Aside from voting for mayor and three commission seats, Miami Beach voters will decide whether to make the progressive city’s sense of fairness crystal clear, help improve the quality of public education, give special assistance to condo and co-op owners and make convention center expansion jump a higher hurdle. A nonbinding referendum would urge the federal government to decriminalize pot — let the voters decide.
Employment and benefits
This item would add to the city charter’s Citizens’ Bill of Rights language banning discrimination in the Beach’s employment and benefits based on an employee’s or applicant’s race, color, national origin, religion, gender, sexual orientation, gender identity, disability, marital status, familial status or age.
Can’t go wrong here. Vote YES (300).
This asks if the city should reach out and hold hands with Miami-Dade public schools to improve the quality of educational facilities on the Beach. Nice to see the city take an interest in its children’s future. Vote YES (302).
Help for condo, co-op owners
This one overreaches, wanting to enshrine in the charter the administration’s responsibility not only to help condo and co-op residents navigate the permitting process — which the city should — but also help them facilitate resolutions with other agencies and act as a liaison between unit owners, management firms and the city. Please, that’s what lawyers are for. Plus, it’s unfair to create a special class of property owners. Vote NO (305).

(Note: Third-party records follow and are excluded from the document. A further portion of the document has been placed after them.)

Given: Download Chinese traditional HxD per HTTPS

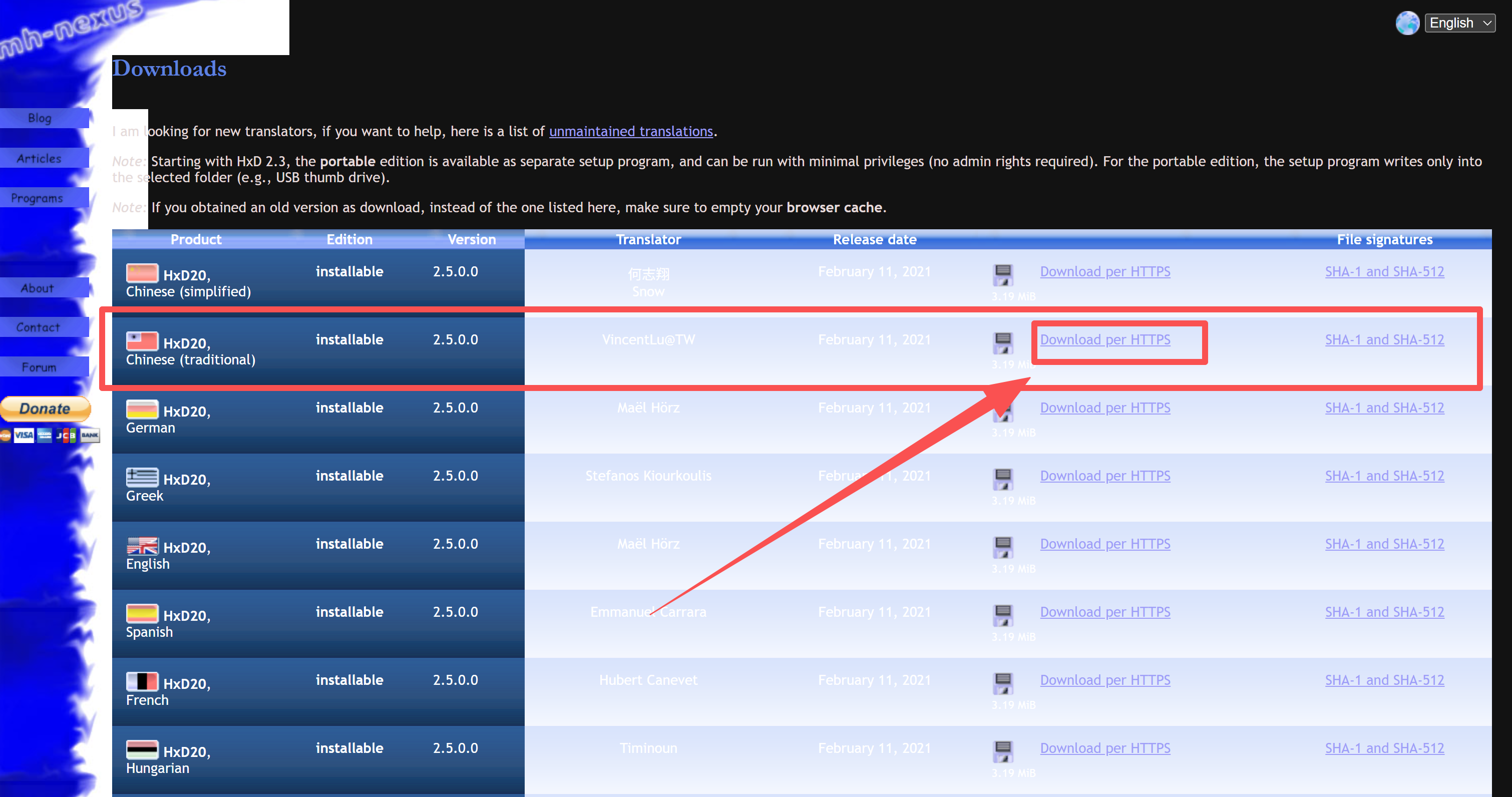Looking at the screenshot, I should coord(1104,339).
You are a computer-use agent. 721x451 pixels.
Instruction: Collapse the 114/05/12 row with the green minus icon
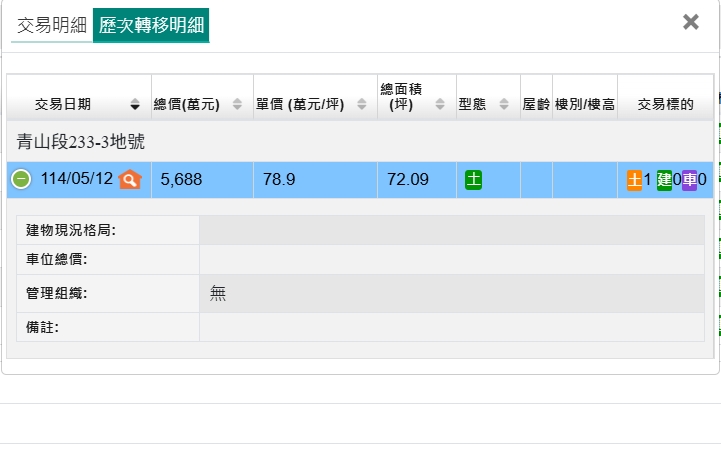click(x=21, y=180)
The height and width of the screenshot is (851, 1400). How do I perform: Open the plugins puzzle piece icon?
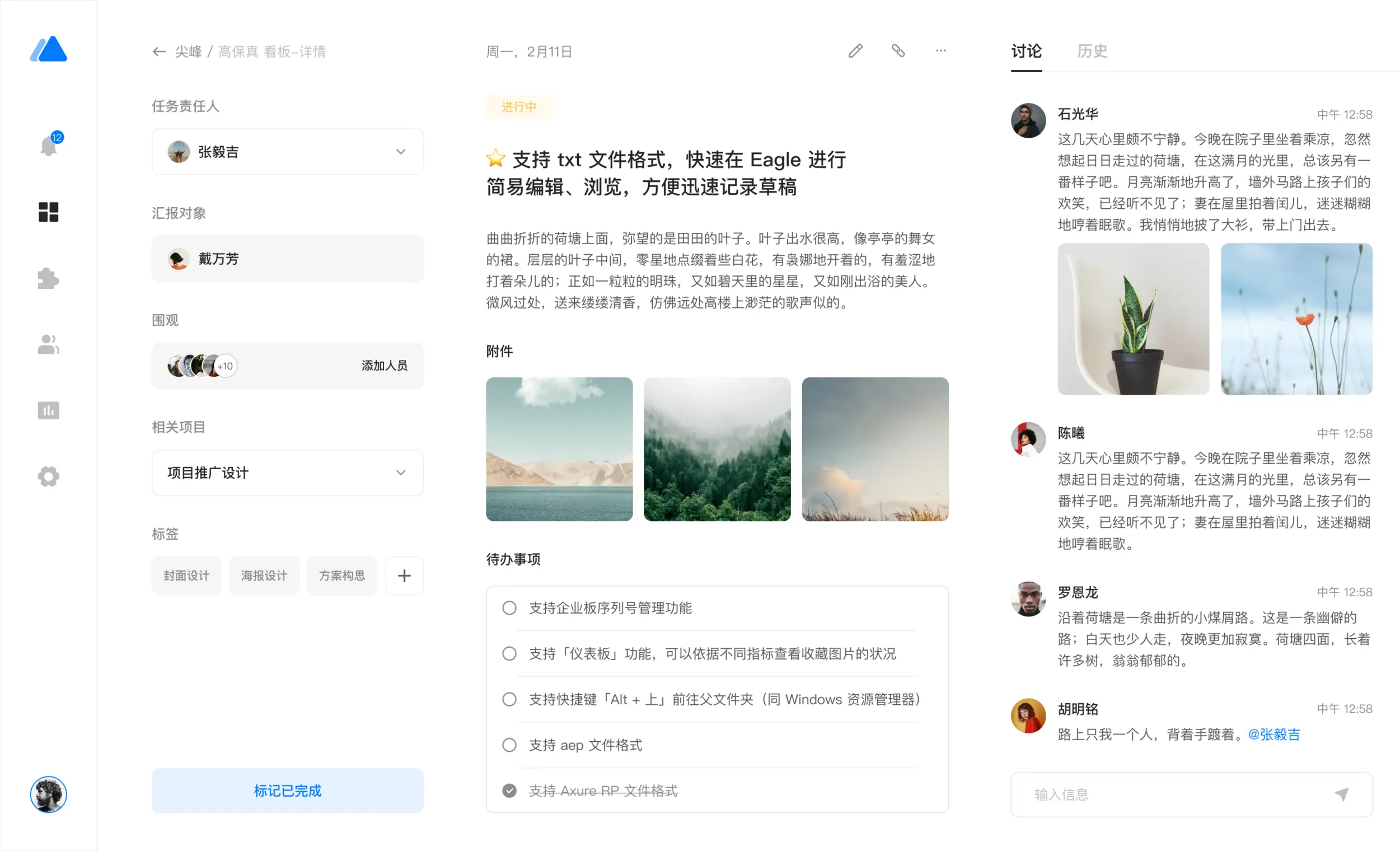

This would require a majority vote in a citywide election to repeal or weaken a right established in the city code for protected classes of residents. This is a check against future commissions undoing worthy civil-rights legislation without significant public input. The city already has similar provisions for ethics and historic-preservation initiatives on the books. Vote YES (306).
Convention Center vote
This misguided item would require that a supermajority of voters — 60 percent — must approve conveying city property within the convention center district for development. This is a game-changing proposal that could stall the overdue development of the convention center — and hotel, ballroom and retail complex — for who knows how long.
By law, voters will already have a say when a new and detailed proposal is presented. Imposing the requirement of a supermajority allows a minority of voters — 40 percent plus one — to derail the wishes of the majority. That doesn’t sit well in a democracy. Any convention center proposal should rise or fall on the merits. A simple majority of voters are savvy enough to decide. Vote NO (309).